Il vincolo di ciascun eletto è legato al suo mandato e non al partito. In altri termini può cambiare partito a sua discrezione. Non per Beppe Grillo e la sua democrazia!. Il leader pentastellato accusa l’eurodeputato Marco Affronte di “gravi inadempienze al rispetto del codice di comportamento” e pretende il pagamento della “sanzione di 250 mila euro”. Per il comico genovese “Affronte dovrebbe dimettersi immediatamente e lasciare spazio a un eletto del M5S“.
Grillo avrebbe fatto firmare ai suoi un accordo in cui si prevede che “gli eurodeputati non dovranno associarsi ad altri gruppi politici, se non per votazioni su punti condivisi”. Affronte ribadisce di essere approdato ai Verdi, che non intende dimettersi e che ovviamente non pagherà nulla.

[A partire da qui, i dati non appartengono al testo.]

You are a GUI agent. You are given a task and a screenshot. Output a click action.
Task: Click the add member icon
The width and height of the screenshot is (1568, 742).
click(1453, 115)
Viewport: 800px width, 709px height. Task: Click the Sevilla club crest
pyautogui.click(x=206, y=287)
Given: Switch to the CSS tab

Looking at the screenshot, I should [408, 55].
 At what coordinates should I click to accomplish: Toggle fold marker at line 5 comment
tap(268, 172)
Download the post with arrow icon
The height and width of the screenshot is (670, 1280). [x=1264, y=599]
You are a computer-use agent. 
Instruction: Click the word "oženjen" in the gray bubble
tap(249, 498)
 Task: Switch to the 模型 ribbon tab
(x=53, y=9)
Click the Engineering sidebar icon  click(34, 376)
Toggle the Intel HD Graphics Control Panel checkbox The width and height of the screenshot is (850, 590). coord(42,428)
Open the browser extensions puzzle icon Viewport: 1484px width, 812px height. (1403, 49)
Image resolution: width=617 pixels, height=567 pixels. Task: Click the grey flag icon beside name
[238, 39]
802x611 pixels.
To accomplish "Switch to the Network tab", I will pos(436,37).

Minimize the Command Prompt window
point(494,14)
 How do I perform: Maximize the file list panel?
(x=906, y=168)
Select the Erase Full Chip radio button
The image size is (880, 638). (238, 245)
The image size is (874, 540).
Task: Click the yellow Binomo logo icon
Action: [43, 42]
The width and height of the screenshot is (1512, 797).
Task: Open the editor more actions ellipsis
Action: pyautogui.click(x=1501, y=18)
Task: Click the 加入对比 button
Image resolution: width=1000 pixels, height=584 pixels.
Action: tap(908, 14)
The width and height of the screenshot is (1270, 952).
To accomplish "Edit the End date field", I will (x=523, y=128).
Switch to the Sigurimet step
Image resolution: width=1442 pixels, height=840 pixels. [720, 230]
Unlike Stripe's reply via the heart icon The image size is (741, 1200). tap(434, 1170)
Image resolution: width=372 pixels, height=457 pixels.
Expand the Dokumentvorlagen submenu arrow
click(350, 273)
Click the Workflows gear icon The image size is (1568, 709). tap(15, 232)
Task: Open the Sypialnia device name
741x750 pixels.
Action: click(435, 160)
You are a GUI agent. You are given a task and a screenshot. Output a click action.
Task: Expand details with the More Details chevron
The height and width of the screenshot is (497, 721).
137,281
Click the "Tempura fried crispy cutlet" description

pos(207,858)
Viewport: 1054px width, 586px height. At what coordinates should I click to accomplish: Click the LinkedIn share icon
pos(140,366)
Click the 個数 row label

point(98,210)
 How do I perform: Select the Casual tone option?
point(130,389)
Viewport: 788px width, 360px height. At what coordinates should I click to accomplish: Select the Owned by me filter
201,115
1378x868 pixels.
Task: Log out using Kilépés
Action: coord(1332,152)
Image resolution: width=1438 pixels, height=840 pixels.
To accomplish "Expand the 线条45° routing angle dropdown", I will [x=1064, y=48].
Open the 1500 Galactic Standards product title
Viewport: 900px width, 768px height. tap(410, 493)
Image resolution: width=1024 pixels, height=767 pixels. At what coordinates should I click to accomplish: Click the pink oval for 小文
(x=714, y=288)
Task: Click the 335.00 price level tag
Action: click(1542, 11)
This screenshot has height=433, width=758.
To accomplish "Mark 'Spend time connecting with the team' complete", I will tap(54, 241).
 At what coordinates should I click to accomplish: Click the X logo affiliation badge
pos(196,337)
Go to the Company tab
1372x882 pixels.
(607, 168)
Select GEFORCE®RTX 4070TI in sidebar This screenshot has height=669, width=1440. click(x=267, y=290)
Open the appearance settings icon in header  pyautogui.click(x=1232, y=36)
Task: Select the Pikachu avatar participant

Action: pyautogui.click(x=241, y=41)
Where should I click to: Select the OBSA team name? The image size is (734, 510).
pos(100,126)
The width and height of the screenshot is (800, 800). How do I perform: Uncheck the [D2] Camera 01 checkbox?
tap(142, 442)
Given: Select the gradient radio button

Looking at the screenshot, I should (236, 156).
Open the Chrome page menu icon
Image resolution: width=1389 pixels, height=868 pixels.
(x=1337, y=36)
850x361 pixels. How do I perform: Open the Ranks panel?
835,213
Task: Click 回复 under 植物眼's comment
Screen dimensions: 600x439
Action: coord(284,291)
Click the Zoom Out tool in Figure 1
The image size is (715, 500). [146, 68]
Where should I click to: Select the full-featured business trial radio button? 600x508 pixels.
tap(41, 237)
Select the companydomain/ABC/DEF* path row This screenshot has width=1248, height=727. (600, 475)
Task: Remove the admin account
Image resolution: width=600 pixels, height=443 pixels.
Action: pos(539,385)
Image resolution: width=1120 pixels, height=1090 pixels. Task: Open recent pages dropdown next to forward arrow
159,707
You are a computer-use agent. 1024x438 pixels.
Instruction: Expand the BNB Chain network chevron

Potrebbe intavolarsi una richiesta di risarcimento? Probabilmente una contesa giudiziaria fermo restando che le ragioni della democrazia sono con Affronte.
Intanto per il momento l’eurodeputata Daniela Aiuto, rimane con Grillo. La politica aveva annunciato il passaggio ai Verdi salvo poi cambiare idea e rimanere tra i 5Stelle.